You will soon see a lot of yellow in Milwaukee County Parks. Dandelions sure, but also a whole bunch of construction equipment. Dump trucks and graders are just some of the gear workers will use to make much-needed repairs. The county plans to spend $14.6 million this year improving its parks, chipping away at a list of deferred maintenance needs totaling $300 million.
As soon as the weather warms, workers will dig into more than two dozen parks projects. At Johnsons Park near 18th and Brown in Milwaukee, Parks operations chief Guy Smith says an outdated shelter won’t be around much longer.

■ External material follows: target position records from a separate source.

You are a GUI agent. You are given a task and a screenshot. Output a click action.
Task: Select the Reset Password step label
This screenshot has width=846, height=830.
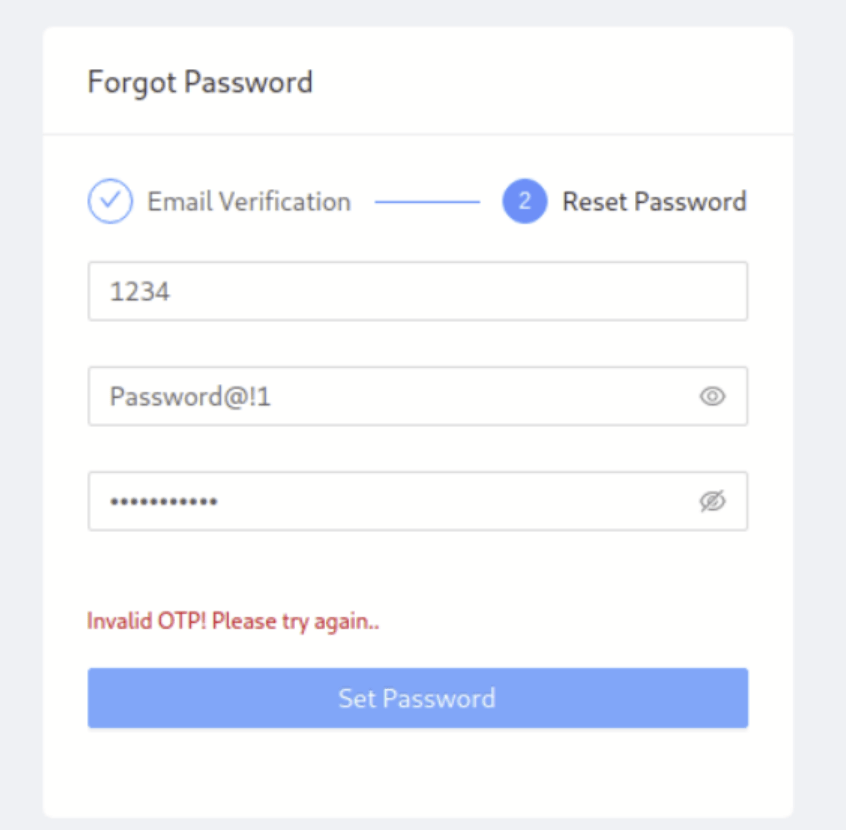654,201
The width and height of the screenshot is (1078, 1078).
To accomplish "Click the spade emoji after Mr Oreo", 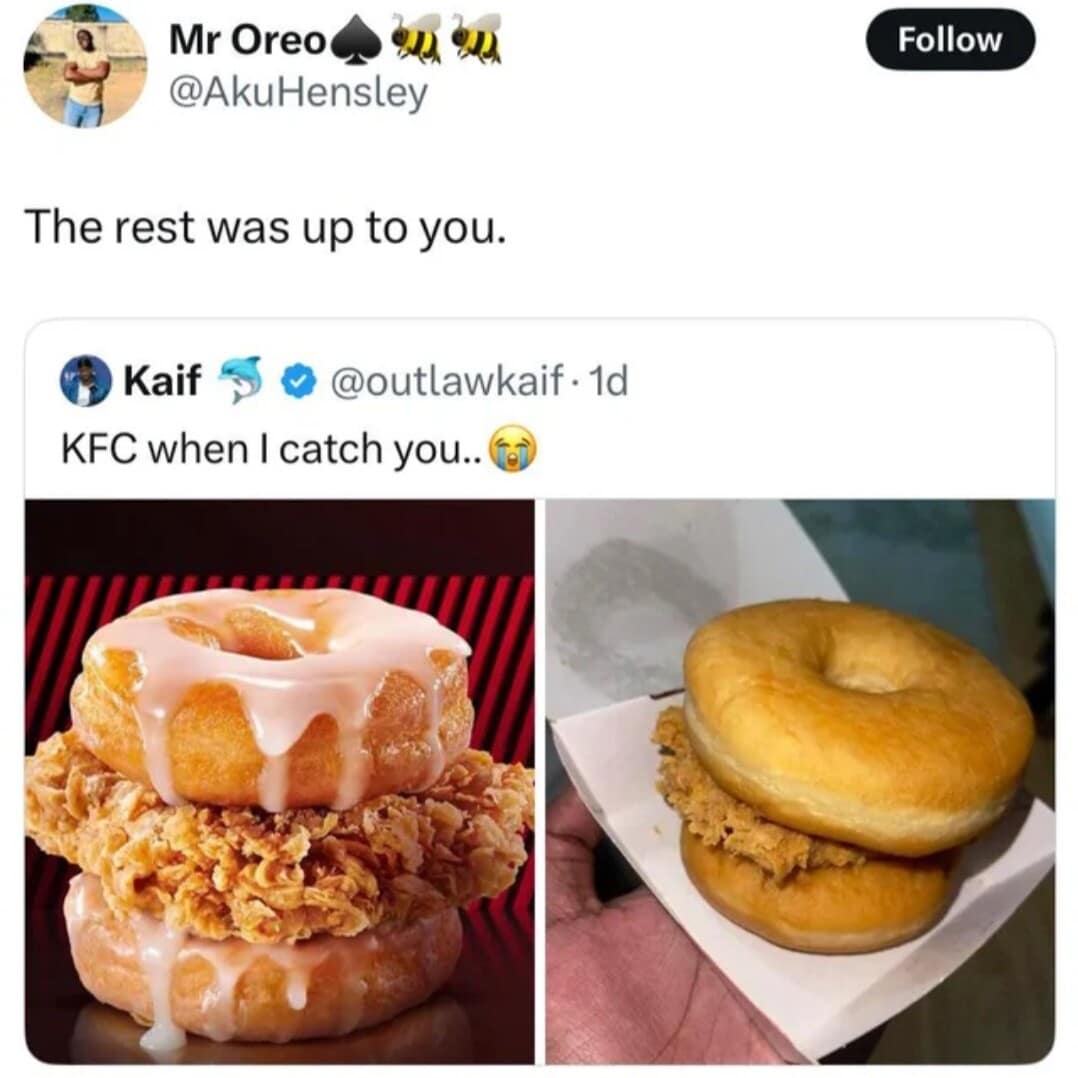I will pyautogui.click(x=355, y=43).
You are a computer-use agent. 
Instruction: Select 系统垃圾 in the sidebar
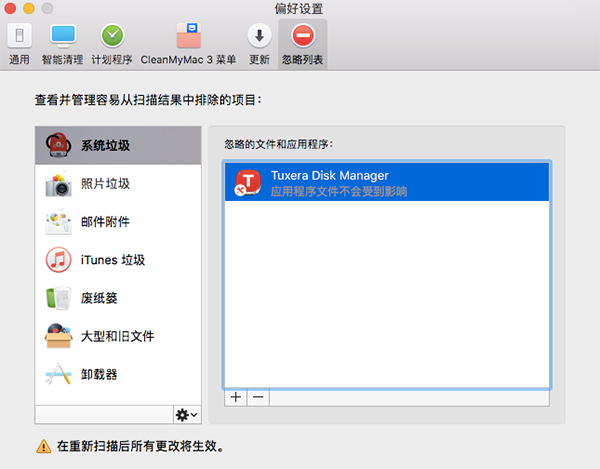[x=118, y=145]
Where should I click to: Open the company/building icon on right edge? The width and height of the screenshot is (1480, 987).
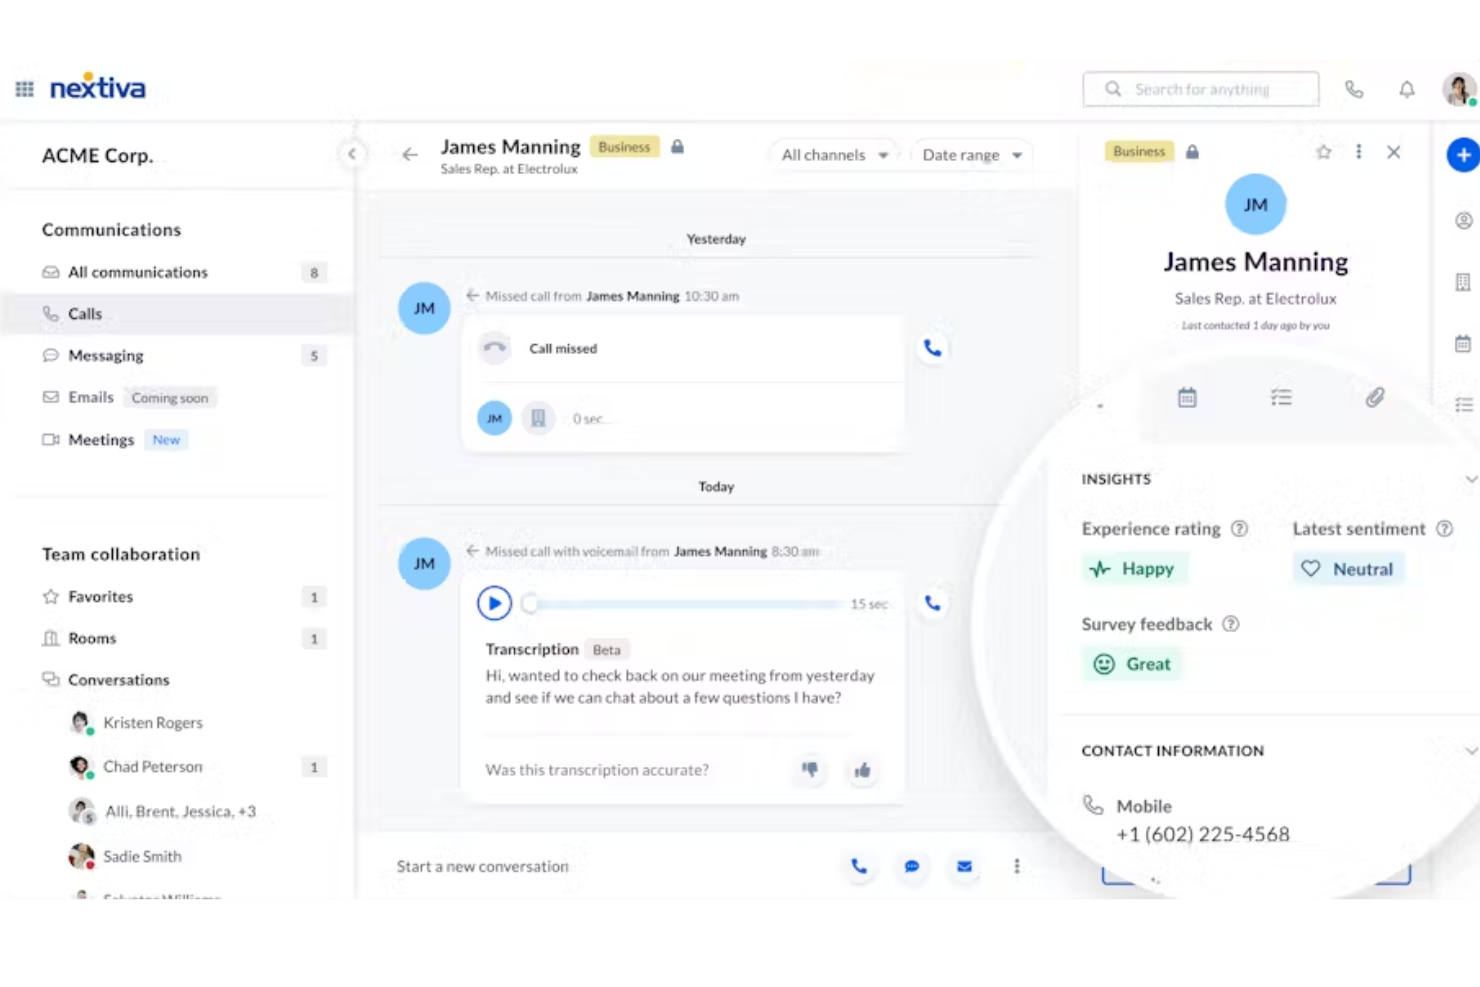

"We’re looking for the removal and demolition of this existing building within June and we are looking to have our new building up and ready to go in August," Smith says.
The $380,000 facility will provide picnickers with cover in case of bad weather, and feature updated restrooms. The new building will complement spiffy new playground equipment that crews installed earlier.
Venice Williams of the Friends of Johnsons Park says she hopes the improvements will encourage families –especially kids, to “unplug” their electrical devices and visit the park.
"Back in the day, this is where you went. You came to a park to swing, to play on the monkey bars and to slide. Parks invite residents to come out of isolation, to come past your front door, or your stoop or your porch and to come to the park and gather again and to play," Williams says.
She says her group will host summertime programs at the park including baseball and kite flying. Another central city park targeted for improvement this year, is Moody Park on West Burleigh. Moody will gain a splash pad and play area, in place of a dilapidated indoor pool.
Milwaukee County Executive Chris Abele says he is keenly aware the parks system faces upwards of $300 million dollars in deferred maintenance. Yet he’s excited about this year’s outlay of $14.6 million because it’s most the county has spent on such projects since 2002.
"This capital investment is in the budget. I mean, this isn’t talk. People are going to see this. I can’t tell you how pumped I am for people to see the very visible impact that this is going to make in a way they haven’t seen in a long time," Abele says.
Abele pledges to allocate more money in future budgets until the parks department can catch up with the repairs put off for so long.
The park system’s “fix it” list also includes roadway improvements. That's exciting news for Jim Guolee, president of the Park People, an advocacy group. The KK River Parkway is one of the projects planned for this summer. Crews will replace crumbling asphalt.
Guolee says the improvements will add luster to a park system staggering because of relentless budget cuts and staff reductions.
"In a lot of cases people will walk into a park and they’ll find litter and graffiti and vandalism, that just degrades their value of the park because it’s depressing. If people come into a park and they see a shiny new building and new paint and looking like it should, I think that they would ultimately have greater appreciation for our parks," Guolee says.
While plenty of people are pleased about the planned improvements, Supervisor Gerry Broderick doubts the parks system will ever catch up with needs, as long as it depends on property taxes. Broderick serves on the County Board’s parks committee. He says without a dedicated revenue source to pay for everyday operations and maintenance, conditions in the parks will continue to deteriorate.
"You know we now have one-third of the employees that we had 20 years ago to tend the same 15,000 acres of parkland and I think that in itself speaks to the challenges," Broderick says.
In 2008, Milwaukee County voters supported a referendum calling for a local sales tax hike to fund several services, including parks. State leaders failed to craft the necessary legislation.